Jay Thompson is a former brokerage owner who spent six years working for Zillow Group. He retired in August 2018 but can’t seem to leave the real estate industry behind. His weekly Inman column publishes every Wednesday.
About this time 14 years ago, the thoughts around forming my own independent brokerage began to circulate in my head.
The initial vision was to secure a space in the hip and trendy little downtown area of Gilbert, Arizona, a rapidly growing area east of Phoenix. Thompson’s Realty was going to be housed together with a coffee shop and internet cafe. A place where folks could come in, grab a seat and get a little work done while they sipped a latte and were bombarded with subliminal messaging about who their next real estate agent would be.
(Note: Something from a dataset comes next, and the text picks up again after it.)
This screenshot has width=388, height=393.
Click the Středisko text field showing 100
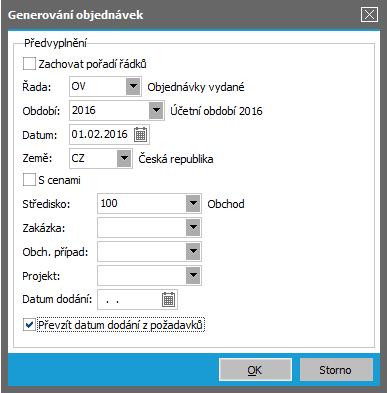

It would be a delightfully welcoming space, a place people felt comfortable and at home. Walls where local artists could schlep their wares, maybe a little spot in the corner where the next Ed Sheeran could sing and play a guitar on open mic night.
The vision and plan was crafted inside my head, committed to paper, and a site search began.
It didn’t take long to realize how expensive it would be to bring this vision to reality.
Commercial space is expensive. Beholden to a lease, what happens if everything we build just gets ripped out from under us when the landlord raises the rent? I knew I could sell the hell out of real estate — I did not know if I could craft a sellable craft coffee. If the coffee shop/internet cafe failed, could the brokerage operations survive? So many questions, so much capital investment.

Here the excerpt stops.